Due grandi opportunisti del quadro politico interno: il generale Aoun, un tempo feroce nemico dei siriani e dei combattenti palestinesi, si è ormai schierato con l’opposizione Hezbollah sparigliando il fronte maronita e dopo la lunga crisi di governo anche il druso Jumblatt guarda con attenzione alla componente del “Partito di Dio”. Questa insieme ad Amal, e agli alleati pur di comodo, rappresentano un blocco che oggi vale più dei dieci ministri messi a disposizione dal patto “15+10+5”. Perciò Hariri presta continuamente attenzione agli umori d’una componente che può condizionare le scelte politiche del Paese ben oltre il diritto di veto, e come capo dell’esecutivo segue la via della collaborazione più ampia. Da parte sua Hezbollah per bocca del vicesegretario Naim Qassem ha apprezzato l’articolo sei della dichiarazione di governo che sottolinea l’importanza dell’azione resistenziale nella politica libanese. Lunedì il presidente della repubblica Suleiman incontrerà Obama e accanto a questioni riguardanti la sicurezza dell’area, che coinvolge i dialoghi con Bashir Assad aperti dalla Casa Bianca, si parlerà anche della non facile situazione economica libanese del suo debito di 50 miliardi di dollari, dell’economia basata esclusivamente su attività immobiliare e servizi (soprattutto bancari), della disoccupazione e sottoccupazione che assieme superano il 50%, della ricchezza concentrata nel 10% della popolazione e delle sempre più ampie fasce di povertà che raccolgono persone costrette a vivere con due dollari al giorno.

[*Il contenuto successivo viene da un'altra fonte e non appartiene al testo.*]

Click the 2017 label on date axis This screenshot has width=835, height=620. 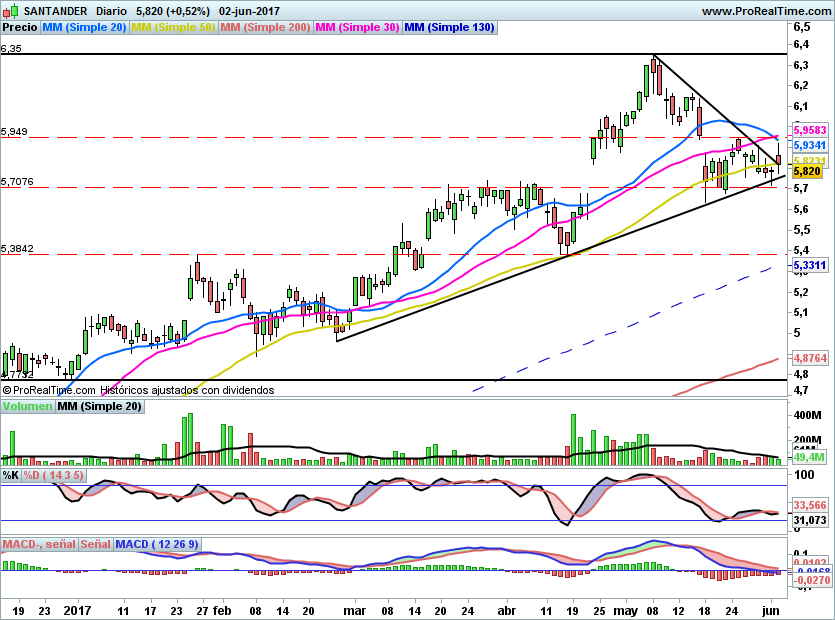pyautogui.click(x=76, y=608)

Fra le fasce giovanili più fortunate che riescono a raggiungere gli studi universitari questo fine settimana ha visto le elezioni in due importanti atenei: la Lebanese American University e l’American University of Beirut. Come sulla scena politica maggiore gli schieramenti erano divisi fra gli haririani del “14 marzo” e gli oppositori dell’ “8 marzo”. Ago della bilancia nelle votazioni è stato lo schieramento progressista di Jumblatt, i cui esponenti giovanili, seguendo le orme del leader, si sono barcamenati fra l’appoggio all’opposizione dello schieramento “8 marzo” legato principalmente a Hezbollah che ha prevalso nella prima università e quello dato all’altro gruppo all’AUB. Scelte dettate dall’intento di poggiarsi su chi gli garantiva le maggiori chances di entrare nei parlamentini universitari, insomma una questione di scranni più che di programmi. Buone notizie invece per i rifugiati palestinesi per i quali il ministro della salute Khalifa ha stabilito un protocollo con Unrwa per fornire a chi ne necessita assistenza pubblica negli ospedali. Dopo i recenti pronunciamenti del leader di Hezbollah Nassrallah per assicurare ai profughi dei campi che vivono in condizioni miserrime un aiuto governativo per salute, istruzione dei giovani, lavoro per gli adulti, senza per questo rinunciare al diritto a tornare nella propria terra, l’iniziativa assume il sapore d’un primo importante passo per far seguire alle buone intenzioni fatti concreti. S’inizierà coi malati di tumore e quelli cronici che vedranno applicato il medesimo trattamento dei cittadini libanesi con un contributo del 25% del spesa che sarà poi ulteriormente integrata dall’agenzia Onu. Poiché per parecchi nei campi l’arte dell’arrangiarsi prevede magari il baratto di generi alimentari ma neppure la possibilità di maneggiare quel paio di dollari al giorno del libanese povero.